A new study, published today in Science, suggests that ravens are even smarter than suspected. The series of experiments shows that ravens are able to use past experiences to plan ahead for future events, and exhibit some self-control in the process—behaviors previously observed only in humans and apes.
“Evolutionarily, there is a vast separation between great apes and corvids,” says Can Kabadayi, an author of the study and graduate student in cognitive science at Sweden’s Lund University. The last time ravens and apes shared a common ancestor was 320 million years ago, he says, “yet ravens show similar skill sets and combine them, similarly to great apes.”
In a first set of experiments, similar to those conducted on great apes and humans, Kabadayi and Lund University’s Mathias Osvath looked for signs of corvid foresight by studying how Common Ravens use and store objects with no immediate use, but in the future might provide them with a reward. Five adult ravens were presented with a selection of objects: some could be bartered with a person for treats, and others could open a puzzle box with a treat hidden inside. The ravens quickly learned that they could trade certain tokens for treats, or use the correct tool—in this case a small stone—to release the treat from the box. They began saving tokens and stones, as though they planned to use them when the next opportunity to trade or open a box presented itself.
“Ravens like to hide and cache items, but not at random,” Kabadayi says. “Caching shows that they value items for a specific purpose. In this context, ravens cached boring stones and tokens because they saw value based on how they used the items before.”
Juno the raven uses a “tool” on a puzzle box to win big. Video: Can Kabadayi and Mathias Osvath
The researchers then tested whether the birds could remember how their ‘boring’ objects worked, first after 15 minutes, and again after 17 hours. During the waiting periods, the ravens continued to fixate on the tokens and tools they’d need for future treats, and ultimately, they excelled at the task. Even after the delays, they were better at planning future trades than orangutans, bonobos, and chimpanzees, and they matched apes at planning and using tools—despite the fact that they never need tools to gather food in the wild.
“These experiments nicely show that ravens flexibly tackle a certain problem outside of what they do naturally,” says Markus Böckle, a psychologist at the University of Cambridge who wrote an opinion piece for Science about the new research.
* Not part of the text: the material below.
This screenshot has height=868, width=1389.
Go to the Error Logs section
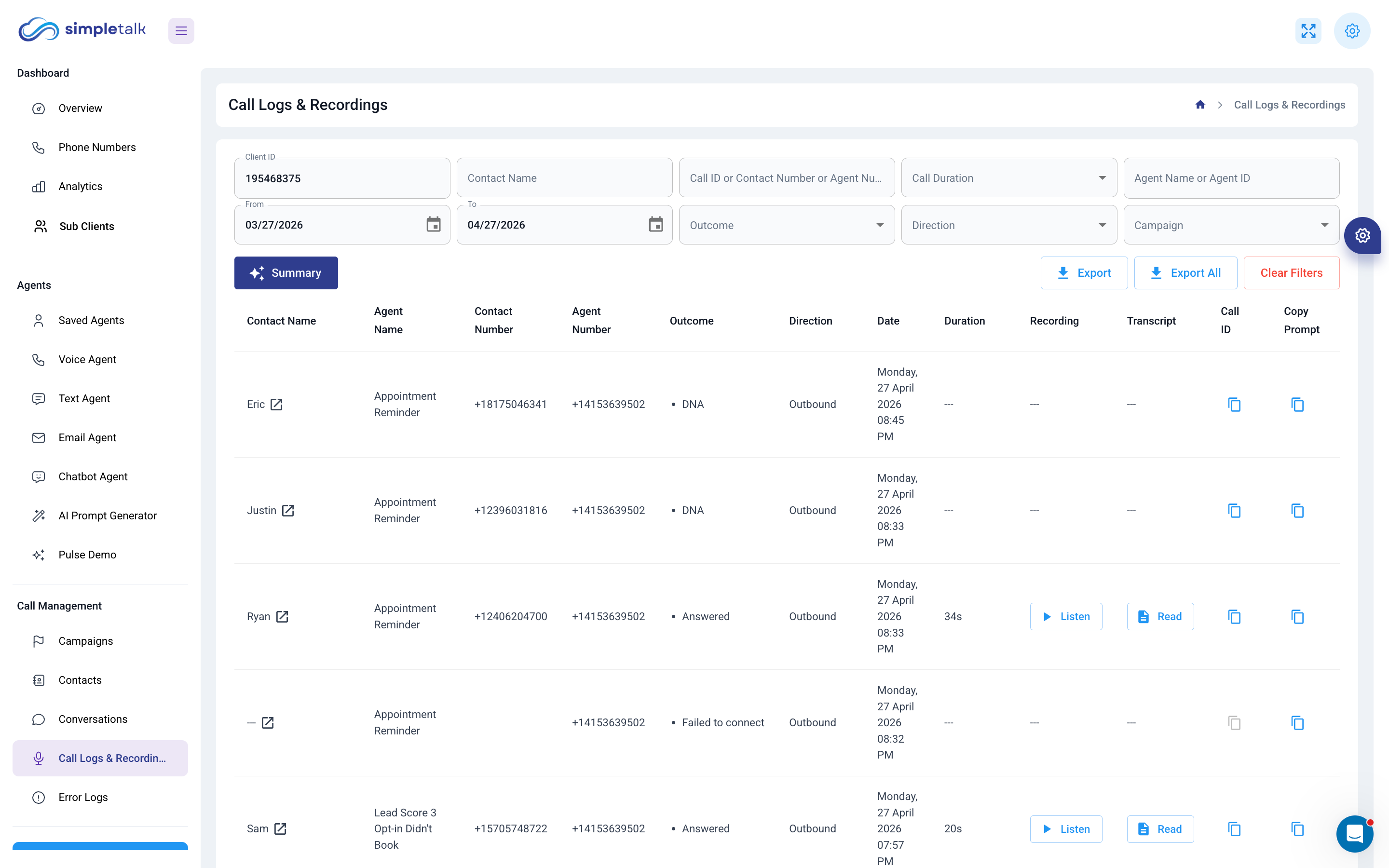pos(82,797)
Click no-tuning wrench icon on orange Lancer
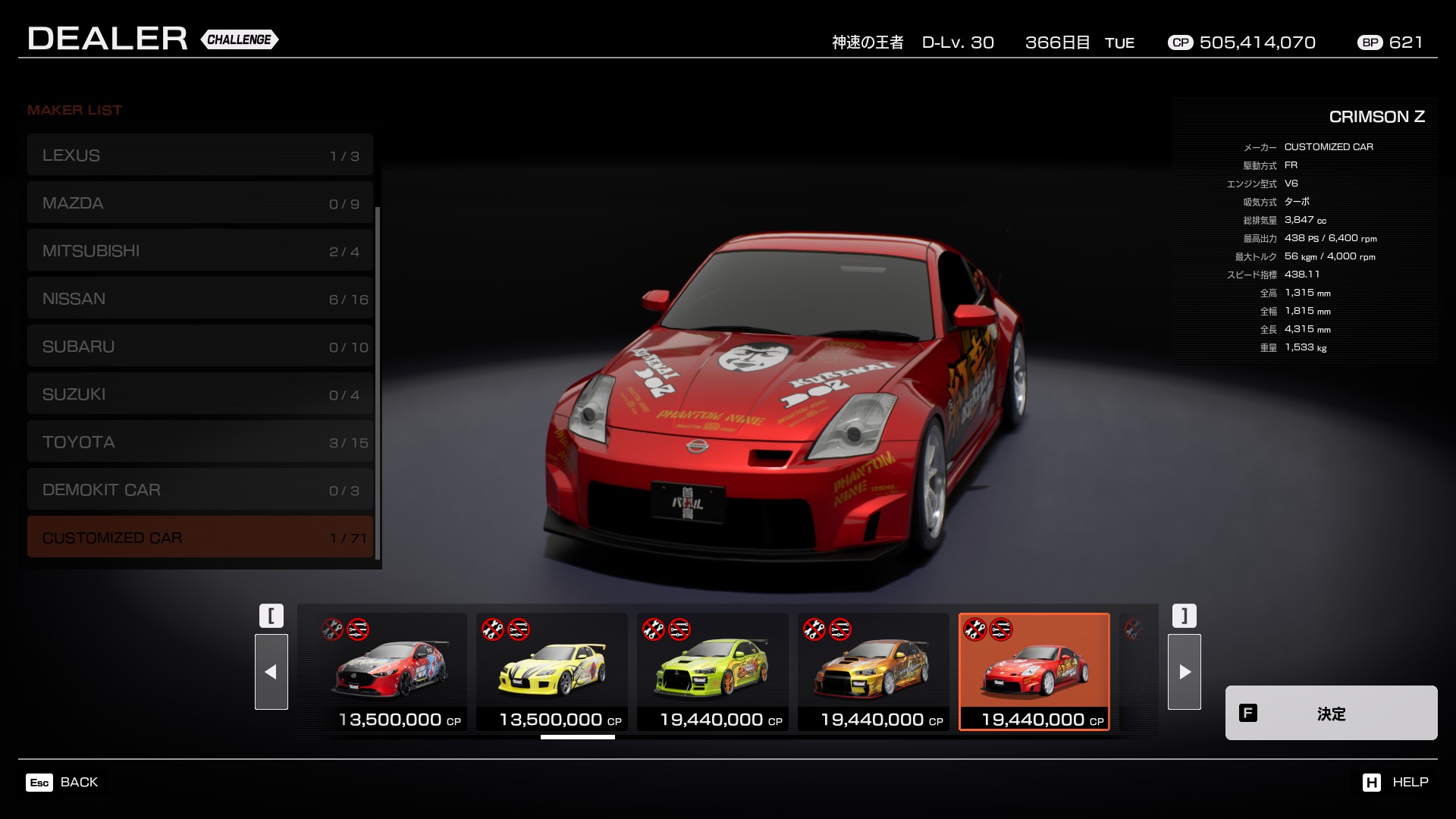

In a second set of tests, the researchers wanted to see if ravens could show some self-control. They presented the ravens with a number of objects on a tray, including bartering tokens, box-opening stones, miscellaneous items, and a treat that was subpar compared to the treat in the box. Instead of going for the instant gratification of the subpar treat, the ravens opted to use the tokens and tools to get the superior treat from the box—100 percent of the time when they could nibble on their prize immediately after opening the box, and about 70 percent of the time when they had to wait 15 minutes. The longer they had to wait, the less they valued a future reward.
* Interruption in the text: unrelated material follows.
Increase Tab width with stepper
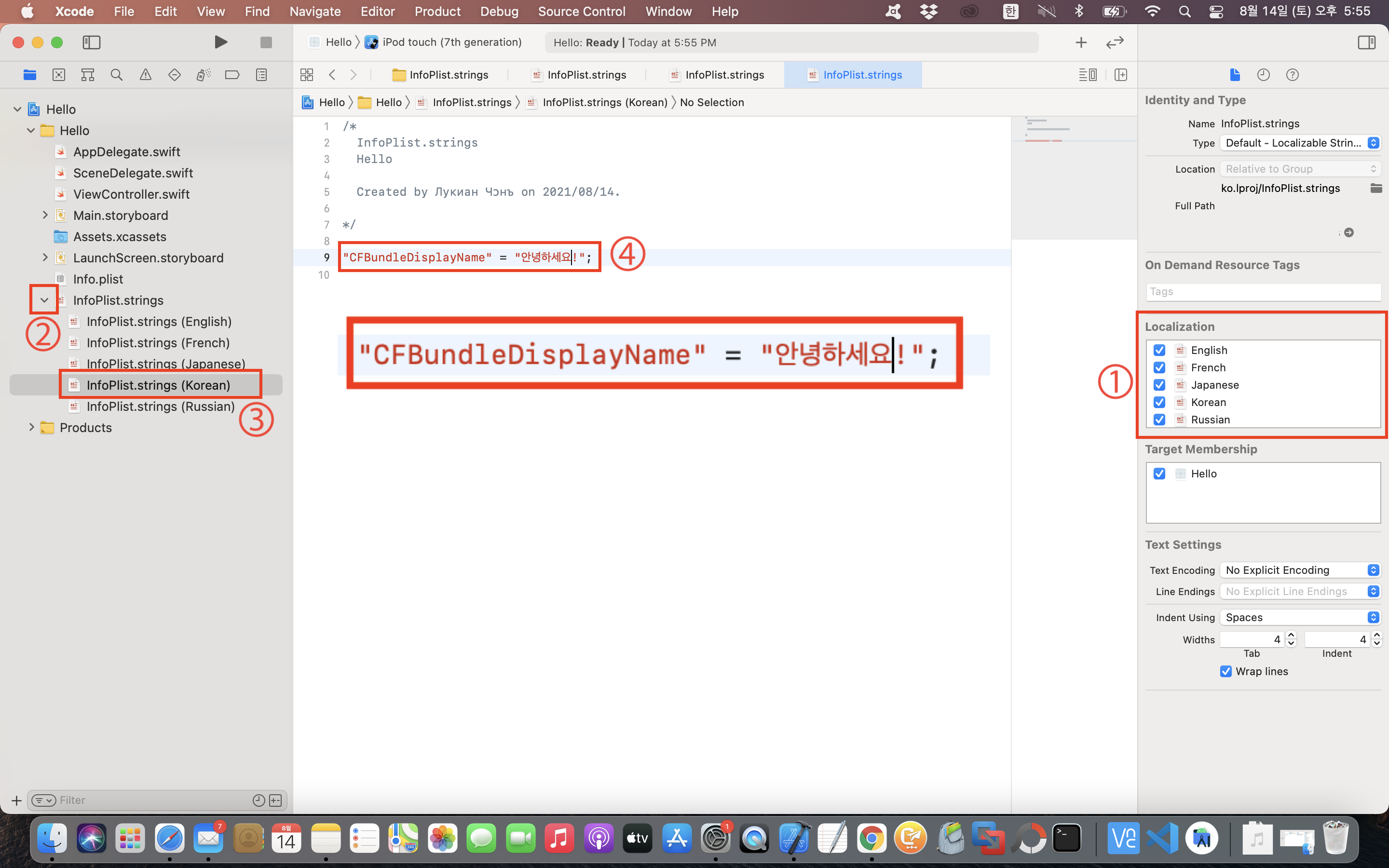Viewport: 1389px width, 868px height. tap(1292, 635)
Even though the ravens’ abilities matched those of apes—or even surpassed them—they actually evolved separately. “In the early 1990s, we discovered that birds share several neurobiological structures with mammals, showing the capability of complex cognition,” Böckle says. “We are sure that the common ancestor of ravens and great apes didn’t have complex cognitive behavior, so somewhere along the line, we believe birds evolved cognition independently.”
The discoveries by Kabadayi and his team open up new avenues for understanding how intelligence has developed in different branches of the evolutionary tree. And for many birders, this work confirms what we’ve long known: Raven smarts aren't too far off from our own.